What about genetics? Aren’t my genes responsible?
Your genes are partly responsible, but it’s not all in your genes. I recently directed a study to find out if comprehensive changes in diet and lifestyle (i.e., the healthiest end of THE SPECTRUM) could affect how genes are expressed in men with prostate cancer and the parts of the chromosome that affect how long you live. [Note: Dr. Ornish can discuss the results of this study only after it has been published in a peer-reviewed journal.]

While you can’t change your genes, it appears that you may be able to alter how they are expressed–for better and for worse–just by changing your diet and lifestyle. We’re just beginning to understand the significance of these findings, but it is very exciting. I find this to be a profoundly hopeful message and an antidote to genetic nihilism and determinism.

Is there an exercise component to THE SPECTRUM?
You already know that exercise is good for you and that regular, moderate exercise is one of the best things you can do for your health and well-being.

What you may not know is that new research is showing that exercise beneficially affects your genes, helps reverse the aging process at a cellular level, gives you more energy, makes you smarter, and may even help you grow so many new brain cells (a process called neurogenesis) that your brain actually gets bigger. Really.

Here again is another demonstration of the theme of THE SPECTRUM: your genes are not your fate. The choices you make each day in your diet and lifestyle have a direct influence on how your genetic predisposition is expressed–for better and for worse. You’re only as old as your genes, but how your genes are expressed may be modified by exercise, diet and lifestyle choices much more than had previously been believed–and more quickly.

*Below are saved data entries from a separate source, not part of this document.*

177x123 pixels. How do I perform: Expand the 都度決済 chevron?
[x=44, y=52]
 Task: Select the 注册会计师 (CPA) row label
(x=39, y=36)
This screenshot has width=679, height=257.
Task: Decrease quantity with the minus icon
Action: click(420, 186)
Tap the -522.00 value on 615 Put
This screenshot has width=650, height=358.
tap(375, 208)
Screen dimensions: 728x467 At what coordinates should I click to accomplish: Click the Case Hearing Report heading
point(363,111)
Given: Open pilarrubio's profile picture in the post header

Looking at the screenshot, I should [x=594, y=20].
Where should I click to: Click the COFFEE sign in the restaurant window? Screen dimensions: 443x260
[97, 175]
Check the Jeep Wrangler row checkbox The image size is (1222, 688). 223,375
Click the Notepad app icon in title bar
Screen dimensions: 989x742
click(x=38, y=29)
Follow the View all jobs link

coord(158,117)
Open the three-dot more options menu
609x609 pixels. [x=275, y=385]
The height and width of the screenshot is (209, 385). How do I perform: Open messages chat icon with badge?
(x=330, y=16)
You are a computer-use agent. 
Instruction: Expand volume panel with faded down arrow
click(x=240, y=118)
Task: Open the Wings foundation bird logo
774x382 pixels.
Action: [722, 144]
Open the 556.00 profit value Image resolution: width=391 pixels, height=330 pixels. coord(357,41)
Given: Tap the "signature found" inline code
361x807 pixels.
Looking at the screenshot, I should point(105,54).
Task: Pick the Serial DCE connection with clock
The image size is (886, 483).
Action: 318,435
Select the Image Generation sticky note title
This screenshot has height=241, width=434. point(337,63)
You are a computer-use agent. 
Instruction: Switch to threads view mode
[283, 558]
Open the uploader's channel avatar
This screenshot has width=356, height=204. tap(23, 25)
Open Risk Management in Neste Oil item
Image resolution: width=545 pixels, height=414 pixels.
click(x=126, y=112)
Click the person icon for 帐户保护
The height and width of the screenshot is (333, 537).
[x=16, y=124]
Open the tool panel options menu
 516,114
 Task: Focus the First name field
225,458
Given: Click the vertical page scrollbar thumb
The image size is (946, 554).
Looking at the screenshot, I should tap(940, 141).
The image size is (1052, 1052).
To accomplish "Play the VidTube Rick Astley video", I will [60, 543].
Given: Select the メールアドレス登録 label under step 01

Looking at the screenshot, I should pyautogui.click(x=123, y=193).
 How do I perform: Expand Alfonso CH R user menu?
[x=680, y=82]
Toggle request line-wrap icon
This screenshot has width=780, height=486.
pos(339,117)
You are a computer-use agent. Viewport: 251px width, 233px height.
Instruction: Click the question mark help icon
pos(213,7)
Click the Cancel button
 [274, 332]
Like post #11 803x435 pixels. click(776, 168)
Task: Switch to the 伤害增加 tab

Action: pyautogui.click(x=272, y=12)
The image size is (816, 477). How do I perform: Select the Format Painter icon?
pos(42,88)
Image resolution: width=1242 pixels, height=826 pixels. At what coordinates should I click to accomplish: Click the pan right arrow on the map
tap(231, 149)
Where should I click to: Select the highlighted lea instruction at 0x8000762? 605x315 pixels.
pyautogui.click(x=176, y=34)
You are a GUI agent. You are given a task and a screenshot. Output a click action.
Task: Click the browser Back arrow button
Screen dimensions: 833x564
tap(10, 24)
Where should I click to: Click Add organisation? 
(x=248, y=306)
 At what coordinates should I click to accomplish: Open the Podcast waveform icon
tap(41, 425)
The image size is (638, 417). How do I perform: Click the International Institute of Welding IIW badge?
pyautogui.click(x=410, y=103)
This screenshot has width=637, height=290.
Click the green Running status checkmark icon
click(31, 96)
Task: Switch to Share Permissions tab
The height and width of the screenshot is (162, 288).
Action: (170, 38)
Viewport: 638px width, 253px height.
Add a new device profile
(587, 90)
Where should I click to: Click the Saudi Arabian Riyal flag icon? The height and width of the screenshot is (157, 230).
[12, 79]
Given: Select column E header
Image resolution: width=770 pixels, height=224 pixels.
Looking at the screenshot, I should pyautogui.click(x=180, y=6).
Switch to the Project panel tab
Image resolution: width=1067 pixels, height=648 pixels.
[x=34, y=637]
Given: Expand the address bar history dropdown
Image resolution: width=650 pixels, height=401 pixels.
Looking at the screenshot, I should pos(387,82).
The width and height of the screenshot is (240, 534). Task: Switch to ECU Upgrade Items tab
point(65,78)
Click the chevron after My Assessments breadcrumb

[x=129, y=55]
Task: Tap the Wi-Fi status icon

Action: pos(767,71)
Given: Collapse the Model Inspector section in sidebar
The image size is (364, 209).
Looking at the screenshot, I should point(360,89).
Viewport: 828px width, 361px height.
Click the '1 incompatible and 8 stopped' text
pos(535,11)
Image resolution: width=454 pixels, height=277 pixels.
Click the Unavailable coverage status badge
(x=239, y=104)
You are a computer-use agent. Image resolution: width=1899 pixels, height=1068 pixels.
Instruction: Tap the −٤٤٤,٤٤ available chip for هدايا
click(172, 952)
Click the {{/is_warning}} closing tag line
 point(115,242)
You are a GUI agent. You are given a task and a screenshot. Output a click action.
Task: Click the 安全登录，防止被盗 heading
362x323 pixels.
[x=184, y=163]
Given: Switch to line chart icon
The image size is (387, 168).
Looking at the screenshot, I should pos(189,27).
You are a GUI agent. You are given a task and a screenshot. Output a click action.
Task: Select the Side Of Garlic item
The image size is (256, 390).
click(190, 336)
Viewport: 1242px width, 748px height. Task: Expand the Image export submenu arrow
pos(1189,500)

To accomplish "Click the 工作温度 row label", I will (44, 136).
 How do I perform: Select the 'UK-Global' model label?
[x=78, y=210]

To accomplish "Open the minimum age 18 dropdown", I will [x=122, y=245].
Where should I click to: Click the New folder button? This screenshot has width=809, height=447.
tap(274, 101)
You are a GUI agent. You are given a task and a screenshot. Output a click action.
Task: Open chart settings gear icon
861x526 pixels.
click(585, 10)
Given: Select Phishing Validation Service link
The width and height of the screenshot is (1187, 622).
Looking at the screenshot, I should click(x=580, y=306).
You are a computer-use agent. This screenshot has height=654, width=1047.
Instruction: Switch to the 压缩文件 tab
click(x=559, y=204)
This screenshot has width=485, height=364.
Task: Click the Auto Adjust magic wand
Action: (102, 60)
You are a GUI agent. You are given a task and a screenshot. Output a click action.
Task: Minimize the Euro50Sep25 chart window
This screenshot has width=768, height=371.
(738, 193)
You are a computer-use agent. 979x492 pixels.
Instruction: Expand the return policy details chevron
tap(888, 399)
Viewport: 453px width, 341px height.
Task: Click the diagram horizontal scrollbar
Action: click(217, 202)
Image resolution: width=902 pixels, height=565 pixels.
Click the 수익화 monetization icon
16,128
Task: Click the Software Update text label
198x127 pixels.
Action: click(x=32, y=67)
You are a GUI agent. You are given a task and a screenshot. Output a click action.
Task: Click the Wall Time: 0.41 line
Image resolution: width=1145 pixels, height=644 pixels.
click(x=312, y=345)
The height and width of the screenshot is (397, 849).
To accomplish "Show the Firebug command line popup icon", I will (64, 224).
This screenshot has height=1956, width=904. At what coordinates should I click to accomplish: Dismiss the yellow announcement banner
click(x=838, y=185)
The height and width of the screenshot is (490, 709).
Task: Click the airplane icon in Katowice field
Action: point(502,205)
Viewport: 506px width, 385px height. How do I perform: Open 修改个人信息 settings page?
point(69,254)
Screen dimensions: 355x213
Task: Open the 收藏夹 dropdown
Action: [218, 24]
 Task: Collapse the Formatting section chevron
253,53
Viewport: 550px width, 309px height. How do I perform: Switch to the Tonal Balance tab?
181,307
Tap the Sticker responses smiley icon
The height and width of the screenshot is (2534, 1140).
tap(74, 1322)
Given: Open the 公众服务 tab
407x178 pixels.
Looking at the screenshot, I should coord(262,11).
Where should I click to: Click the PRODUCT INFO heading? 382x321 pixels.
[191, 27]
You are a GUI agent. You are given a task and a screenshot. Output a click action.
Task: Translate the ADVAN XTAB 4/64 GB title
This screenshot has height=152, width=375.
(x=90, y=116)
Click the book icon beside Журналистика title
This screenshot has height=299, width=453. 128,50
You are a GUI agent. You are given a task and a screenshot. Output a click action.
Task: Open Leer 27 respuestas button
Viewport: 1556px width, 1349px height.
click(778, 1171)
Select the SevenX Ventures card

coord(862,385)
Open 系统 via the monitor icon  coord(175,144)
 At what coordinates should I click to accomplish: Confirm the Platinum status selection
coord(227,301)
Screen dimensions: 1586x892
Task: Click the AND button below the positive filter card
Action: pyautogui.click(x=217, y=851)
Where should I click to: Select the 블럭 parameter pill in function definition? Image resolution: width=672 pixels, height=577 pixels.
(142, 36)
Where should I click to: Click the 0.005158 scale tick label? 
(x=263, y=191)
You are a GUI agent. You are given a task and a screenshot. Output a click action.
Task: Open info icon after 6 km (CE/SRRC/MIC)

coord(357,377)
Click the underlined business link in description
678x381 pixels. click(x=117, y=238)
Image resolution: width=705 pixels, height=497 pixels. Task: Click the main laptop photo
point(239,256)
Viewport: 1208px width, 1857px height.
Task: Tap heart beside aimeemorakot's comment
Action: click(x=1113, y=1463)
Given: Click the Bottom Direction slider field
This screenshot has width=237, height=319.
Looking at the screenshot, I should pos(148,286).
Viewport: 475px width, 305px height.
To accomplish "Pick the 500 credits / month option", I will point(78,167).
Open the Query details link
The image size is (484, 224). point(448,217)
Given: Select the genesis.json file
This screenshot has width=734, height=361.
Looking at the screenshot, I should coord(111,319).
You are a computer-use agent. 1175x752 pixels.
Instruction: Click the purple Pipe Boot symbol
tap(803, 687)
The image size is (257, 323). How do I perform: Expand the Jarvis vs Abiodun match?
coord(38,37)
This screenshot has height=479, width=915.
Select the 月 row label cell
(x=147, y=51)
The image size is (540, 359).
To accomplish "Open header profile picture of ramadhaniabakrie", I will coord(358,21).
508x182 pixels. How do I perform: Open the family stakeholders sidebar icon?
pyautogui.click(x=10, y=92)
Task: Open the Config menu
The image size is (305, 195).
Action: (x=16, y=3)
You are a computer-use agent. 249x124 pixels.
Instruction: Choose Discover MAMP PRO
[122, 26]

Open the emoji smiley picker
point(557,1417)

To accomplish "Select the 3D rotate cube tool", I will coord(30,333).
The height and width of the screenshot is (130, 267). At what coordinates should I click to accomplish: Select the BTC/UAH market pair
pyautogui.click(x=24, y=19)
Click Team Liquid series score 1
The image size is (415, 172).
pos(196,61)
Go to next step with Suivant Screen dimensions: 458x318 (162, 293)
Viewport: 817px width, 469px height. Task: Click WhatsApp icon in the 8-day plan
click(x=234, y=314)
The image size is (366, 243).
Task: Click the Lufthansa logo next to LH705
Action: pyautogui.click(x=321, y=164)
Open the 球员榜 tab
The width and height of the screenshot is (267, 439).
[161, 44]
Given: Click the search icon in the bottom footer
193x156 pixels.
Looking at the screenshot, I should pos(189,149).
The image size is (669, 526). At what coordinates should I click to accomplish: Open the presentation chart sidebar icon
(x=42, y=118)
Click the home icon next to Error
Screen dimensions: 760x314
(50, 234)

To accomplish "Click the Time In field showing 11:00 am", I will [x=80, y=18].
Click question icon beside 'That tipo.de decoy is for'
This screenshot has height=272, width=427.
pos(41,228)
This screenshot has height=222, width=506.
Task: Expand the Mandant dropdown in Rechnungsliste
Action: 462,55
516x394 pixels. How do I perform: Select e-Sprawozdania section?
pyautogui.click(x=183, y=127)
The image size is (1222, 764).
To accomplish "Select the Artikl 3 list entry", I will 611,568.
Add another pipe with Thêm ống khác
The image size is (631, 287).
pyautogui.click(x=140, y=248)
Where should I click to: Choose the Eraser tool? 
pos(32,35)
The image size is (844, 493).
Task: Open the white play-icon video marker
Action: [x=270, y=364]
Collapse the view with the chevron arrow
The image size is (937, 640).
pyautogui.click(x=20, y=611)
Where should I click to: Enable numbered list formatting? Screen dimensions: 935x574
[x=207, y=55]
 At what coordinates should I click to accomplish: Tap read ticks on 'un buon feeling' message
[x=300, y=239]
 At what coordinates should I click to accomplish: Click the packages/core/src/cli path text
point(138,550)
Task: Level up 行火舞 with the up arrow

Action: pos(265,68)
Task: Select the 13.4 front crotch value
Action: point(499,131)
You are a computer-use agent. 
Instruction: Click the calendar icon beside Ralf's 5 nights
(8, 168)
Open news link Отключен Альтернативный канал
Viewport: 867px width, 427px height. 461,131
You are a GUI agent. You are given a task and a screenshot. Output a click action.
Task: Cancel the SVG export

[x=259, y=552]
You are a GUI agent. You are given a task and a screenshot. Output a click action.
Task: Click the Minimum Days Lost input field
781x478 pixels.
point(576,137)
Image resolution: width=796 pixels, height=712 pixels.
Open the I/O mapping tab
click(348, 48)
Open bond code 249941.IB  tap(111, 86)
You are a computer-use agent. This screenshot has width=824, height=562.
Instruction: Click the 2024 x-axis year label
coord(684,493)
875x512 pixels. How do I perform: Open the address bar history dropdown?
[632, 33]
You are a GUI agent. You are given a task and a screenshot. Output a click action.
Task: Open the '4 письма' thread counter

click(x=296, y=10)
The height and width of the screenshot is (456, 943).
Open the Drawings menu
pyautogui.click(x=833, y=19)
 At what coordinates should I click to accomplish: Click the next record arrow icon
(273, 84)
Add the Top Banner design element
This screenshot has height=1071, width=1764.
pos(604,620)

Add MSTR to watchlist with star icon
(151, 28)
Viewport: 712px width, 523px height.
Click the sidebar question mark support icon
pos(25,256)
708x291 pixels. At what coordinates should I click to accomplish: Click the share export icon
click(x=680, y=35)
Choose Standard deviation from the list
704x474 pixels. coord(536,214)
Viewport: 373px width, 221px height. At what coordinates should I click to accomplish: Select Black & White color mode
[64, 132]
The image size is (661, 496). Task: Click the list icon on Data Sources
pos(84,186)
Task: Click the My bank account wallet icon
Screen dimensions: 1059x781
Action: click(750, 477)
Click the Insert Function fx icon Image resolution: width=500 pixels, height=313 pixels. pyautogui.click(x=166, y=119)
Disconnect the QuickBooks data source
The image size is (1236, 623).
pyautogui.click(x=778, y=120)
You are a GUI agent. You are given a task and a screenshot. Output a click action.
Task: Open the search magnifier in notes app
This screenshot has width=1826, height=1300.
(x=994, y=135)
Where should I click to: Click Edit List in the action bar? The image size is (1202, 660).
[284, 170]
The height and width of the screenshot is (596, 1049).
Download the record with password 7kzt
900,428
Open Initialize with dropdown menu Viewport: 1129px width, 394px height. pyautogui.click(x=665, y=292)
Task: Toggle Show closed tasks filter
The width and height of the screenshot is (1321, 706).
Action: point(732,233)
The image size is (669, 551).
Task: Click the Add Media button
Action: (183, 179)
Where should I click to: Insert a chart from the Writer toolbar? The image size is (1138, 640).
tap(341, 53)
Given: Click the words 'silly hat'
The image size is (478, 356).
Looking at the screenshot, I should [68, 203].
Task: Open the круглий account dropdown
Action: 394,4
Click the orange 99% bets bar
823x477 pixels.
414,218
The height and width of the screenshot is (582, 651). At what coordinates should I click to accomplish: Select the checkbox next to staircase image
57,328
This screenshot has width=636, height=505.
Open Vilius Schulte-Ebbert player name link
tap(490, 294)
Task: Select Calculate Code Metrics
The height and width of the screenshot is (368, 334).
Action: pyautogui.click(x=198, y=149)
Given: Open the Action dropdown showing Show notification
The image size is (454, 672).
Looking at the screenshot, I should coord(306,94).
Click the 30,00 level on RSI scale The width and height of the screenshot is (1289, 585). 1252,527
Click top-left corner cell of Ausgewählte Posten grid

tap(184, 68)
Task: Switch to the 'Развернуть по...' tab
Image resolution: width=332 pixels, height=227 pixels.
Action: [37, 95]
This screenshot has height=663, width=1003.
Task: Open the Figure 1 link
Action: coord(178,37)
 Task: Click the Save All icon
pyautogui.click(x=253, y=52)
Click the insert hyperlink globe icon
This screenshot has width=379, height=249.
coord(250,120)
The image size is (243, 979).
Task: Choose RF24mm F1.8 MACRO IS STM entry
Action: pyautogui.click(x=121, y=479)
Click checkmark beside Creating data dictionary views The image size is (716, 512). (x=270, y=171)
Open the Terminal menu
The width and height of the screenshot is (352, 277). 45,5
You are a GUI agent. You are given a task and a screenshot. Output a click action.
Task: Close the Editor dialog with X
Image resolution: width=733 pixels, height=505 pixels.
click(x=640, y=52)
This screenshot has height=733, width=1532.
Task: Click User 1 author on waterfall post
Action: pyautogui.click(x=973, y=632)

To gain all the health benefits of regular exercise, you don’t have to join a gym, hire a personal trainer, or organize your life around 10K’s. For example, in the Women’s Health Study, a major ongoing research project involving tens of thousands of women, those who walked briskly for just 60 to 90 minutes a week–just 15 minutes a day–cut their risk of death from heart attack and stroke in half.

Do what you enjoy, make it fun, and do it regularly. That’s it. THE SPECTRUM shows you how.

Your research shows that managing stress and enhancing emotional health are important parts of THE SPECTRUM.
Yes. Medicine today focuses primarily on drugs and surgery, genes and germs, microbes and molecules. Yet love and intimacy are at the root of what makes us sick and what makes us well. If a new medication had the same impact, failure to prescribe it would be malpractice. Connections with other people affect not only the quality of our lives but also the quantity of our lives–that is, our longevity and our survival.

Sacrifice is not sustainable. Love is. Even the word “sacrifice” conjures up austerity, deprivation, abnegation, self-immolation and other awful terms. Sustainable choices come from joy, abundance, and openness, ones that nourish and delight our hearts rather than from a place of fear and restriction.